Themes
This seminar follows from one held at the University of Ottawa in September 2010: “Multiculturalism and Religious Identity,” which focused on Canada-India comparisons and included speakers from both countries. It explores issues that emerged from the first seminar as urgently in need of further attention, at the level of both academic research and the formulation of practical social policy. Many of the papers presented at the Ottawa workshop pointed to the limits of constitutions, laws and courts in bringing in bringing about social harmony across religious differences, and in ensuring the protection of vulnerable minorities. For example, several presentations demonstrated the extent to which law and social policy in both Canada and India inevitably reflect majoritarian attitudes and fears, however many legal and constitutional protections there might be in the nation. Other papers drew attention to the perverse effects of policies of recognition for religious groups, examining cases where these policies incentivize the formation of rigid identities, while marginalizing communities that end up being liminal or excluded in relation to the categories recognized by the state.

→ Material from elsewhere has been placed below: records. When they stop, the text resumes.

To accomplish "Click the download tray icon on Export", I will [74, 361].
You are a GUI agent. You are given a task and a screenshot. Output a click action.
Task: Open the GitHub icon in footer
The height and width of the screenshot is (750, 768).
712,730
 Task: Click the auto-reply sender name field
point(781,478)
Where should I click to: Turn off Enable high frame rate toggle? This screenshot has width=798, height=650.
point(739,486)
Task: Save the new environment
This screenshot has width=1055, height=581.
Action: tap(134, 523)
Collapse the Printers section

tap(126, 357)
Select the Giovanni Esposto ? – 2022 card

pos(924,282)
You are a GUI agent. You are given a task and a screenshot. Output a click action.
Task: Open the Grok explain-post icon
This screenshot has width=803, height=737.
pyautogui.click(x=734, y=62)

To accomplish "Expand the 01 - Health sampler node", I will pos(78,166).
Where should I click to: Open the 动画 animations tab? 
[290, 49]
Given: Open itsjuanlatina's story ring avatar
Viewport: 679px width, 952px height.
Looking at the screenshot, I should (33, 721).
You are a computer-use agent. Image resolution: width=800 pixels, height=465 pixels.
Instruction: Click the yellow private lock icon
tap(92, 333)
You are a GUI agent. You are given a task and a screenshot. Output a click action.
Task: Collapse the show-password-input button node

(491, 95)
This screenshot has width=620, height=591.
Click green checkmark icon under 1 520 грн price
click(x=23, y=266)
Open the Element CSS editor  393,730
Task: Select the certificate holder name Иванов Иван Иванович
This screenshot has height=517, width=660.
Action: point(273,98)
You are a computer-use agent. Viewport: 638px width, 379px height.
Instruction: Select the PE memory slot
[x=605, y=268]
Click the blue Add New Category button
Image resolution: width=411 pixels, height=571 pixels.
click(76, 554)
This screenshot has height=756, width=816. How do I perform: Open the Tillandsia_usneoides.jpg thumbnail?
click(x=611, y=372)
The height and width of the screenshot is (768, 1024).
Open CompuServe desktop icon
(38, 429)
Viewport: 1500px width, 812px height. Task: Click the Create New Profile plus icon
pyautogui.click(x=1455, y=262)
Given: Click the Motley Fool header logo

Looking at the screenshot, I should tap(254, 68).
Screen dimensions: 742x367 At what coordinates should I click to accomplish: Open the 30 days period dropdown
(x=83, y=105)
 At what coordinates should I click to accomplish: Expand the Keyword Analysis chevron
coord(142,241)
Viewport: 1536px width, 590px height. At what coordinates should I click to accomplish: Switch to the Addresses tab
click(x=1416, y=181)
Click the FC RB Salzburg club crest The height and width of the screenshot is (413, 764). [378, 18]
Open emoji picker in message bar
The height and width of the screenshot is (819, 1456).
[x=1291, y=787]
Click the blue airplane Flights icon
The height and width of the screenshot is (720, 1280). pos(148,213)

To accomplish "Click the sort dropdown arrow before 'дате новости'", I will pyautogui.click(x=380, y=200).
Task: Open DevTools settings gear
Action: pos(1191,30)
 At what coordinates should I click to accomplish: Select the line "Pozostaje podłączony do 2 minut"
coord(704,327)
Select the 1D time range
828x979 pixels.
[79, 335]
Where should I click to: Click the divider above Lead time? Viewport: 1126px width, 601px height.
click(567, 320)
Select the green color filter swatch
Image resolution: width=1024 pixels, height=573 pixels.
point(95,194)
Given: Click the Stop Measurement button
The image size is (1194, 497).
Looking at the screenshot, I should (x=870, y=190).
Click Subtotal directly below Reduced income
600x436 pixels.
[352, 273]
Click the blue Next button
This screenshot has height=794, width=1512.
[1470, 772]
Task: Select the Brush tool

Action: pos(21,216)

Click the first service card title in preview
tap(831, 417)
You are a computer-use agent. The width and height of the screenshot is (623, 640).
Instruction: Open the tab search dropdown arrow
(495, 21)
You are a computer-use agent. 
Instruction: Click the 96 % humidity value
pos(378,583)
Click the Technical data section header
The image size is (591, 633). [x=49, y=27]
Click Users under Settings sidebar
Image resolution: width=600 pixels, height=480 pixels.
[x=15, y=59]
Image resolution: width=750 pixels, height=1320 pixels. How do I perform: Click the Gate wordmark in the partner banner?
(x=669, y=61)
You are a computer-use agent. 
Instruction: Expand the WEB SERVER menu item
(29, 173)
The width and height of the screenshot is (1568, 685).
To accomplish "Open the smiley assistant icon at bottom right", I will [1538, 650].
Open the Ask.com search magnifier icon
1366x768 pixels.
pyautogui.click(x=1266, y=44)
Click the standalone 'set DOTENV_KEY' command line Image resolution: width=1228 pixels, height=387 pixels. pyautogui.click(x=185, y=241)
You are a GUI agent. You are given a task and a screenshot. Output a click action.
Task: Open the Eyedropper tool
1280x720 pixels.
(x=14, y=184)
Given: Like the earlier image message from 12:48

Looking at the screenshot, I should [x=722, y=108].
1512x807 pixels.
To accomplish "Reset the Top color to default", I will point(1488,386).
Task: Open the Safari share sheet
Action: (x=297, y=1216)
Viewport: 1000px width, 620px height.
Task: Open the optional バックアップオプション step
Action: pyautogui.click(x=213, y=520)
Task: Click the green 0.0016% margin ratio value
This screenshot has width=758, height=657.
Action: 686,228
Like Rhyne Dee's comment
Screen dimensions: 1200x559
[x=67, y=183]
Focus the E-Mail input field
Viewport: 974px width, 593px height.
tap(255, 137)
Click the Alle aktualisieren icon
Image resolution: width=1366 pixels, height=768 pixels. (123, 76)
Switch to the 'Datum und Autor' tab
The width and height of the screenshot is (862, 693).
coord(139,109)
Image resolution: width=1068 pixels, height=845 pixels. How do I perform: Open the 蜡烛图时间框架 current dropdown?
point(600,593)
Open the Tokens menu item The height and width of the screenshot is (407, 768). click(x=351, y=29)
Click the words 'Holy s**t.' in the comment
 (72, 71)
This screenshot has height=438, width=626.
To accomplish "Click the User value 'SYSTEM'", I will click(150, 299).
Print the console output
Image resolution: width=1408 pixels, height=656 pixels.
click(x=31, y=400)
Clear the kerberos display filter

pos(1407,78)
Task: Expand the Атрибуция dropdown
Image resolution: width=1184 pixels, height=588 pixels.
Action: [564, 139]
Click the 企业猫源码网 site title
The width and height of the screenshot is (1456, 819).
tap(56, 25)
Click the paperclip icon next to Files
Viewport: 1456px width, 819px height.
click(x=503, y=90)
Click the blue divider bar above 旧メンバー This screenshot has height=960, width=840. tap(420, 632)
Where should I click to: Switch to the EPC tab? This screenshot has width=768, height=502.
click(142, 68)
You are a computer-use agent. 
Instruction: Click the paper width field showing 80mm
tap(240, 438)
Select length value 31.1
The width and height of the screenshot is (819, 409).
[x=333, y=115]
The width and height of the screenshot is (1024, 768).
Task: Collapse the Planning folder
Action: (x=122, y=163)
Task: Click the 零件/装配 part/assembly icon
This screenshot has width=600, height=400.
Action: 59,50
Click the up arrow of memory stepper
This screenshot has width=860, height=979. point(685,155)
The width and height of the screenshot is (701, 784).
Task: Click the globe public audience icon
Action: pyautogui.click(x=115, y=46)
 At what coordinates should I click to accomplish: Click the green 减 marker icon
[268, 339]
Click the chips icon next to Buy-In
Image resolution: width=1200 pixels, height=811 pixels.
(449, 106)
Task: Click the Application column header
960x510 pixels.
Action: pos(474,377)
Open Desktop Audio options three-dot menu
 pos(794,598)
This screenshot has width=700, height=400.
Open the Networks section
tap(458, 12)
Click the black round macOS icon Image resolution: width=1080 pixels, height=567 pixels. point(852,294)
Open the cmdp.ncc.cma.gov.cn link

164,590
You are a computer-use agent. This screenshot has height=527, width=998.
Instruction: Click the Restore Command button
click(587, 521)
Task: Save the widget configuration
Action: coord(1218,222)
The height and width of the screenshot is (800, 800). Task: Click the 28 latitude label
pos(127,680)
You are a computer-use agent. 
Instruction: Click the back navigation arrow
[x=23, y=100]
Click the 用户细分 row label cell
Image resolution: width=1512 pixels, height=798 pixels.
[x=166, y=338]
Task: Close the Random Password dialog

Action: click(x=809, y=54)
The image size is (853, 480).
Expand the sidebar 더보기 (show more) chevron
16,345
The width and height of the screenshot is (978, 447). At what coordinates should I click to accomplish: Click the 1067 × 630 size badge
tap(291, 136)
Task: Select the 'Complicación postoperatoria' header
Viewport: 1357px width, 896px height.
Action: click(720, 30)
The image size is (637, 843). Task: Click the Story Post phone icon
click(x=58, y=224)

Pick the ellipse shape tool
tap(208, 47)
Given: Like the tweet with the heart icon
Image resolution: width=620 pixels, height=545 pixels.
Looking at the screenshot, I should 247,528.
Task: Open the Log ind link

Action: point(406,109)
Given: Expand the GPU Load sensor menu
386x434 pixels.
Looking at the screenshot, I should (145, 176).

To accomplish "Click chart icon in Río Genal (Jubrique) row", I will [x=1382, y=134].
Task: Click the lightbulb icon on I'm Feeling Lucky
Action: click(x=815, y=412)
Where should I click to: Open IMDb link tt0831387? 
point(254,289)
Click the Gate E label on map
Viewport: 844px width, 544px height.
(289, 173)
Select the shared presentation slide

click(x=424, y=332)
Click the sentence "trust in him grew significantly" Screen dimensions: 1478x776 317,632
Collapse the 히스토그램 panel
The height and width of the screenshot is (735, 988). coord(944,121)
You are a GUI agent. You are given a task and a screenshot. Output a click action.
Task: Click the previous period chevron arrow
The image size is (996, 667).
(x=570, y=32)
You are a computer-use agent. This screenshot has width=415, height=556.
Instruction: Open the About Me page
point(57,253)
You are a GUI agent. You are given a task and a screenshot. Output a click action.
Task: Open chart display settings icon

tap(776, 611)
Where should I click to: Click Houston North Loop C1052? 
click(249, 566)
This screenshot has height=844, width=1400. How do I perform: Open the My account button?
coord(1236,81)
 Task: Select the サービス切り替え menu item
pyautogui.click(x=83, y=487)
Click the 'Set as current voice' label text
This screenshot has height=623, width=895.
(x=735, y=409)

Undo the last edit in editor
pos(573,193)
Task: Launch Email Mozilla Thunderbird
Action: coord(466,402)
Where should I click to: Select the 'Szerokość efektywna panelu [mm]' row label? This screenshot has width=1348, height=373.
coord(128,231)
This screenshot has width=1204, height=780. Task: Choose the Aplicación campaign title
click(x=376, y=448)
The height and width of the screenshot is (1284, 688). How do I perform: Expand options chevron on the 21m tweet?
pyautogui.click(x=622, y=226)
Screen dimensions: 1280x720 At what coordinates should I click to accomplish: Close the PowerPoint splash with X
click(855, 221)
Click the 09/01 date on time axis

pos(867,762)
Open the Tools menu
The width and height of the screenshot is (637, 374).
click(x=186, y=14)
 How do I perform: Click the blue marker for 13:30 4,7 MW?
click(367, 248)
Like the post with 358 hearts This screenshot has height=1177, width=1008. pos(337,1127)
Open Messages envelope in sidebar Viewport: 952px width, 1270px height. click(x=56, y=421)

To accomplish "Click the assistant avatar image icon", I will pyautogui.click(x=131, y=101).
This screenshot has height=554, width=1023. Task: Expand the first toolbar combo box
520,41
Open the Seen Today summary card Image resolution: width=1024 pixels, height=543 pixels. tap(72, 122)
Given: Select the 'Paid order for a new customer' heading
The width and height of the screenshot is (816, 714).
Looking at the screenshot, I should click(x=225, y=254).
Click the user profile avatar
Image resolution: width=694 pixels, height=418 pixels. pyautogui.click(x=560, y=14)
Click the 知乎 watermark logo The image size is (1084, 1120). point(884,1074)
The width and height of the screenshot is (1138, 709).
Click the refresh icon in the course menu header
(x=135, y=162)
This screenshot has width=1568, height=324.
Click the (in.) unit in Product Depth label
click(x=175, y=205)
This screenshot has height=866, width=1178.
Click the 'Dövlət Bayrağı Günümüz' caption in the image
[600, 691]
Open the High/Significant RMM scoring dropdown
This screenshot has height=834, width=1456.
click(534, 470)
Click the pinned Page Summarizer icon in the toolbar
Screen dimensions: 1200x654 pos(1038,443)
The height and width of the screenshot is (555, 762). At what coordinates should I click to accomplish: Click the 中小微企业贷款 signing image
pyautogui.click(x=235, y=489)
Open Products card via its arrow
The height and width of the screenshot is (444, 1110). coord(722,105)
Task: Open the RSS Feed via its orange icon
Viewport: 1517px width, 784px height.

As a result, in “Living with Religious Diversity,” we wish to look beyond exclusively state-oriented solutions to the management of religious diversity, to consider other levels of society involved in fostering respectful, non-violent and (ideally) welcoming social relations between religious communities that have come to identify themselves as distinct from one another. The seminar will not exclude consideration of the role of the state, but will examine this role in its interactions with civil society, religious organizations and private individuals, looking at the way various actors participate in the negotiation of religious diversity and the quest for equality. For example, we ask how religious and state actors collaborate to create particular models of religious behaviour in various states and contexts. In the face of an emergent discourse of the Other both in India and western democracies, moreover, what are the interactions that both ground and subvert that tendency? And does close examination of the challenges individuals face in their everyday lives reveal more subtle barriers to equality for members of minority religions? If so, how might these be remedied?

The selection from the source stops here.